There are about 13,000 U.S. murders annually; why does this case fascinate us?
CNN legal analyst Sunny Hostin: Case is at intersection of guns, race, self-defense, kids
Trial is "the equivalent of O.J. Simpson for the next generation," a radio host says
Many people have an emotional investment in the outcome of the trial
When the jury emerges from deliberations days or weeks from now to render its verdict in that Florida courtroom, when the family of Trayvon Martin leans forward in breathless anticipation and when George Zimmerman stands to hear his fate, you can bet your Disney vacation the whole affair will end badly.
Not because Zimmerman, on trial in the shooting death of Martin, will be found guilty or not guilty, but because millions of Americans have already made up their minds about what should happen. Large swaths of people are going to be disappointed no matter how the verdict falls. Probably more like outraged.
This is odd, because FBI statistics show there are about 13,000 murders annually; people shot, stabbed, beaten, run down with cars and thrown off of balconies; 13,000 times that we could get interested, get involved and pass public judgment.
So what is it about this lone killing that has inflamed passions to such a degree?
At Georgetown University in the offices of history and African-American studies, associate professor Maurice Jackson has an answer. At 60, he is old enough to have lived through the glory days of the civil rights movement and young enough to still fear for his own son’s life in a dangerous world.
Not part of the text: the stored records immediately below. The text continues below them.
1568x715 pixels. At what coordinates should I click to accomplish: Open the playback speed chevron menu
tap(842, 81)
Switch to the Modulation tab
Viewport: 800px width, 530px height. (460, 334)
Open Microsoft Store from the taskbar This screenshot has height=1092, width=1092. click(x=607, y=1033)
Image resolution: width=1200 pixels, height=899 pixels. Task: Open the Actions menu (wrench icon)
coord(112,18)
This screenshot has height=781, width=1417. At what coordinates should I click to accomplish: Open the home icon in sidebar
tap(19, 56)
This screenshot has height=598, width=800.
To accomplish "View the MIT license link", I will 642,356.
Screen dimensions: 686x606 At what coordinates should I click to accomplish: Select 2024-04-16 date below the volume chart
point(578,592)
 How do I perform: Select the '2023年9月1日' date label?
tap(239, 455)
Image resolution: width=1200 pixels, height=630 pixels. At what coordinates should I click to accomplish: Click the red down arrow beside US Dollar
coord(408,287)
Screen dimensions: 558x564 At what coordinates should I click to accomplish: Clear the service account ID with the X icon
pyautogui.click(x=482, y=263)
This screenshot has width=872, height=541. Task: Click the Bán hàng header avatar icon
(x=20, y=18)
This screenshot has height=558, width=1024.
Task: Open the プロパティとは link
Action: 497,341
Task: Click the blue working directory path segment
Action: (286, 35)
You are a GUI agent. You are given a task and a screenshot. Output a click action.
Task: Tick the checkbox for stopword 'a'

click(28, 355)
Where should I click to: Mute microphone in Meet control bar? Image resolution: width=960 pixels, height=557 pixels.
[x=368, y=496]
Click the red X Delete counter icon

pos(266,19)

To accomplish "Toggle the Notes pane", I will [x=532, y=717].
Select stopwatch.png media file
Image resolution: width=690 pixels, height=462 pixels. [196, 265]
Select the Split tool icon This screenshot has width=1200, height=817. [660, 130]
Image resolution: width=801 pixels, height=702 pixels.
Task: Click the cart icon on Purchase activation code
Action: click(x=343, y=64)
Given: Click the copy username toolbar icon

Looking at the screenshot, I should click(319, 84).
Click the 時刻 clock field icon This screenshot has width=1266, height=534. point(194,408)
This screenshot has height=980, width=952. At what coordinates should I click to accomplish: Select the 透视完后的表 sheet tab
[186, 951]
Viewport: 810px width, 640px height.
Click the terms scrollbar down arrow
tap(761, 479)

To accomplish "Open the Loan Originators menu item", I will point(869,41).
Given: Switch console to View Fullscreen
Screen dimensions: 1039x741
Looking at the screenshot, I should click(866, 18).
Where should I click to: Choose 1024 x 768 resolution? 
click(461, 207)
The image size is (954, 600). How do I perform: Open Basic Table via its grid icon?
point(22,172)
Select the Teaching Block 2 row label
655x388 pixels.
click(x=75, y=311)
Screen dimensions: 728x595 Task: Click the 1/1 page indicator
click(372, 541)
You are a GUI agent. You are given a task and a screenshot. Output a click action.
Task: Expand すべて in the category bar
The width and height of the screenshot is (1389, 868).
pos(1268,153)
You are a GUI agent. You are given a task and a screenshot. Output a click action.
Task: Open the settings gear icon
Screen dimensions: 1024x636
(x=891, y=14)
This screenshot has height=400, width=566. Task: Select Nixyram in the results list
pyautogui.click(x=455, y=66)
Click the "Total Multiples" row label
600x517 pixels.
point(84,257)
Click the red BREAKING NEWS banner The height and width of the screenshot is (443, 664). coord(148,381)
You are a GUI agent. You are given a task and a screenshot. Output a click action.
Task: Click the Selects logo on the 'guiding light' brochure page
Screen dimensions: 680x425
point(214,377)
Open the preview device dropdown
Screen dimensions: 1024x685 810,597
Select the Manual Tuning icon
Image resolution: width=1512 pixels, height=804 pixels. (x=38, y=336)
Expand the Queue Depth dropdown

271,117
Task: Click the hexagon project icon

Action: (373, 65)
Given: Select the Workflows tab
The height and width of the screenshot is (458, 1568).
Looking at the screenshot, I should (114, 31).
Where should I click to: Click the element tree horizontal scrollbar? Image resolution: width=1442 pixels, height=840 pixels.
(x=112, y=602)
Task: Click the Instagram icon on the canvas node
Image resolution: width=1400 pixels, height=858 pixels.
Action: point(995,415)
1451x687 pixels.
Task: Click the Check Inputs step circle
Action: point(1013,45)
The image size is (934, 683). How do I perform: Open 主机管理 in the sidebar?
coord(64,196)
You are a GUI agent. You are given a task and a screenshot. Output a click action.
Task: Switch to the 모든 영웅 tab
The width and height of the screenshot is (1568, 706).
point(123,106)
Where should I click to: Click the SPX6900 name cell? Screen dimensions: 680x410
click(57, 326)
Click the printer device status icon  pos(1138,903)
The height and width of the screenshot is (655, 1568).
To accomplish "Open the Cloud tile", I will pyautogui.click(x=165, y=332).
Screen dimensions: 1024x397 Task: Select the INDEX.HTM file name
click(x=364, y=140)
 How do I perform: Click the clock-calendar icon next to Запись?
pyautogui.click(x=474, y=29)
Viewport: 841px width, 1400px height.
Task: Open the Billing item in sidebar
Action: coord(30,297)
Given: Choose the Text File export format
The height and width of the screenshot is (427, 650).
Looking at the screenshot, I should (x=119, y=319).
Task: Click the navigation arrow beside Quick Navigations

“I think this is very important to black people because it brings to mind their worst fears that this could happen to their sons. You have a kid with everything going for him, doing no harm, and going about his business, and all of a sudden he is marked.”
From his syndicated radio show in Dallas, conservative host Ben Ferguson has a different take.
“This has had everything to do with manipulation and race war from day one,” he says, citing what he has heard from listeners. “This is a life-changing, life-altering court case, and I’m not so sure people really care about if justice is served truly. It’s more: Did my side win or not?”
And at the trial itself, CNN legal analyst Sunny Hostin believes the fascination lies in all that and much more.
“People care about gun rights. People care about race. People care about children. People care about the right to defend yourself. And this case has all of them wrapped up together, and that’s rare.”
Case didn’t start out as big news
Although it is hard to remember now, there was a time when this case was far from a national obsession. At first, the shooting on that rainy Sunday night in late February 2012 was barely a blip in the media.
A few Florida news outlets picked it up, but as the days passed and interest faded, it seemed destined to fall into that neverland of sad, forgotten stories with headlines like, “Young black man shot; police investigating.”
But the victim’s parents, Tracy Martin and Sybrina Fulton, were convinced that the police were not investigating nearly enough. “I think this is very much about two parents who felt that their child was murdered,” Hostin says.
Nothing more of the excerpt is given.